Work instructions:
Copy the listing, starting at its first line and ending at the line that contains "click(x=485, y=110)", and swap "screenshot" for "screen capture". Leave everything else unchanged.

···

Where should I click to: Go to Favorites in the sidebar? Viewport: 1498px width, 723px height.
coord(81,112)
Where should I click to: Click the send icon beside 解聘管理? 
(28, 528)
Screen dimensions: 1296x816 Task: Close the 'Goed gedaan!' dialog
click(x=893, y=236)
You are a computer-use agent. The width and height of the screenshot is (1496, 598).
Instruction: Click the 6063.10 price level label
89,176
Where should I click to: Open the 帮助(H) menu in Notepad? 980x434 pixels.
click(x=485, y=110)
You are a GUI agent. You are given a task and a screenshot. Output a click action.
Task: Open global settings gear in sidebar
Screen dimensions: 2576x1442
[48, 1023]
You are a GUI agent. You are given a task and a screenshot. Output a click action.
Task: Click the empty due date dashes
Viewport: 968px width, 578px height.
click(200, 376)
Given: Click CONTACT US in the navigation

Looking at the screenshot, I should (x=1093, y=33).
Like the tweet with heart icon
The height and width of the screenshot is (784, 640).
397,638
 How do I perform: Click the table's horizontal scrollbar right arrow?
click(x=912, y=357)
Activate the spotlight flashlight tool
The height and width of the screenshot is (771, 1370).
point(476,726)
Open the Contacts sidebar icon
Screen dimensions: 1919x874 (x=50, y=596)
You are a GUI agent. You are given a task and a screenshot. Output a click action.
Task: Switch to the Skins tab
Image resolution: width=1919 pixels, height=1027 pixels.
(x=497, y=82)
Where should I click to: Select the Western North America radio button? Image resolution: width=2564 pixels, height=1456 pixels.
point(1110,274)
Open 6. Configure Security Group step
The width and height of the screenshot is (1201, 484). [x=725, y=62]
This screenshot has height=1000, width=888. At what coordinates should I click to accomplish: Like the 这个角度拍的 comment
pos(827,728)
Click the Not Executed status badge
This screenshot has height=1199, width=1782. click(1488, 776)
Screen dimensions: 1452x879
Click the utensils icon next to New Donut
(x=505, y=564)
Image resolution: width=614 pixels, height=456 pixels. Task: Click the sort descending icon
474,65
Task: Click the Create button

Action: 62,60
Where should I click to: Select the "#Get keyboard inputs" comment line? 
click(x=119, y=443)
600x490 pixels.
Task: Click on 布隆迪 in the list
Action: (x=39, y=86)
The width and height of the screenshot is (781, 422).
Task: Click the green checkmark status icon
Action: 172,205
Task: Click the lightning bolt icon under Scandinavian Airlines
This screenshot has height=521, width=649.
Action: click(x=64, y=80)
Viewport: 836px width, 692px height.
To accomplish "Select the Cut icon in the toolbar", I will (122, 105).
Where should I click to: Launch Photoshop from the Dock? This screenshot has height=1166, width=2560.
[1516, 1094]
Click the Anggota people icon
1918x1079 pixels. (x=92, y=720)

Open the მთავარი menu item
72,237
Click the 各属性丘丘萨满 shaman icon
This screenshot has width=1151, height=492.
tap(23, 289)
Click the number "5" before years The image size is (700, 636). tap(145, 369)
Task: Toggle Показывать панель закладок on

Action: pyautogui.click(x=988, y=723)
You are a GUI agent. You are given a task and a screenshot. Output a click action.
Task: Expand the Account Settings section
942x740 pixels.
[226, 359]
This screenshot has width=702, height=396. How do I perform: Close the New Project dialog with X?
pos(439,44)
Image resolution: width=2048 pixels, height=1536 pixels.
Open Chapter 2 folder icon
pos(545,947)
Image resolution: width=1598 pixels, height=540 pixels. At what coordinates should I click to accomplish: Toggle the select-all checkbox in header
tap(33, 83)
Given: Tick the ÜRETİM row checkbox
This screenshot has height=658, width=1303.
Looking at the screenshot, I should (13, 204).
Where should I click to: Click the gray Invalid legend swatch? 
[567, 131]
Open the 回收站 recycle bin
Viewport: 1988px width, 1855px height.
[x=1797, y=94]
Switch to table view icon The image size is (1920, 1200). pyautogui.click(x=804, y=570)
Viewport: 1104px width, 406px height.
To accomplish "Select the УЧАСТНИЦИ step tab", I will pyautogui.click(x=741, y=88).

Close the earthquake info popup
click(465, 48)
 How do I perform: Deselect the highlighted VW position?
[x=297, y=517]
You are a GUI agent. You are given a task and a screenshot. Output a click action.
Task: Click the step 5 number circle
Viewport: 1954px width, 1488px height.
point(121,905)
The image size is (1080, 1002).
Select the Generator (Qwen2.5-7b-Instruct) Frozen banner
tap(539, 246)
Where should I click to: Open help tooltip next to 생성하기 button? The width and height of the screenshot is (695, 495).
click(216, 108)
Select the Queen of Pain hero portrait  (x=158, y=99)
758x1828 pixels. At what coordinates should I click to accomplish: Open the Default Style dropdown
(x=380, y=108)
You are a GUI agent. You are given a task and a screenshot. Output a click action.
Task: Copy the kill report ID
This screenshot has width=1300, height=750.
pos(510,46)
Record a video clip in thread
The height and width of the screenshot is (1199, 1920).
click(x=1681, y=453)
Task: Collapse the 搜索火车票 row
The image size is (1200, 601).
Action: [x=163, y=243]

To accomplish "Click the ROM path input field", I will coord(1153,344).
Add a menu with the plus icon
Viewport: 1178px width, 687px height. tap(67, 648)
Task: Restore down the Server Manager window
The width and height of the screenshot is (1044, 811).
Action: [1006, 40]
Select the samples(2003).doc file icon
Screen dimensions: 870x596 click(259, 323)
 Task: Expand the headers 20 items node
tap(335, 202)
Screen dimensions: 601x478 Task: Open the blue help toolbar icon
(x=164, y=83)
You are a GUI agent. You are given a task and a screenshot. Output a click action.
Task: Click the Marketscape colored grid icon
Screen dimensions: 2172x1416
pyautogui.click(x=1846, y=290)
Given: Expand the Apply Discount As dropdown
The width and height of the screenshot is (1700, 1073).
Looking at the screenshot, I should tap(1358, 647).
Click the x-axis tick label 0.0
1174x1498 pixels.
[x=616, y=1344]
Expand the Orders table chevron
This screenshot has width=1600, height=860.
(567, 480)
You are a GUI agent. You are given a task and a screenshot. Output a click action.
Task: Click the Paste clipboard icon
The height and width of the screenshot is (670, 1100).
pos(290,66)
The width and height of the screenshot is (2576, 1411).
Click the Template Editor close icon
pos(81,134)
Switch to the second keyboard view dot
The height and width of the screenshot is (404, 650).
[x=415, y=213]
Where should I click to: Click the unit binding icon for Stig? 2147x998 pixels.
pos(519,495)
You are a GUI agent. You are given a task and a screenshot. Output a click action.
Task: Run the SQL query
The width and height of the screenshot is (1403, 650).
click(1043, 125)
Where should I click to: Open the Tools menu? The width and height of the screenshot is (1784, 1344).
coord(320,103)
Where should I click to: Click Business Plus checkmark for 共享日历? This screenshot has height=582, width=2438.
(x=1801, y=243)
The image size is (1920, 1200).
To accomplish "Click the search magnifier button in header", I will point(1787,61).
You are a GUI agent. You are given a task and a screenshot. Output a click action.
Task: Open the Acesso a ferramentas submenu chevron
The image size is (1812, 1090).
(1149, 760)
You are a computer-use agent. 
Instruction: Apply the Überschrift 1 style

···

Exercise solution:
Where should I click to: Go to Favorites in the sidebar? Viewport: 1498px width, 723px height.
coord(81,112)
Where should I click to: Click the send icon beside 解聘管理? 
(28, 528)
Screen dimensions: 1296x816 Task: Close the 'Goed gedaan!' dialog
click(x=893, y=236)
You are a computer-use agent. The width and height of the screen capture is (1496, 598).
Instruction: Click the 6063.10 price level label
89,176
Where should I click to: Open the 帮助(H) menu in Notepad? 980x434 pixels.
click(x=485, y=110)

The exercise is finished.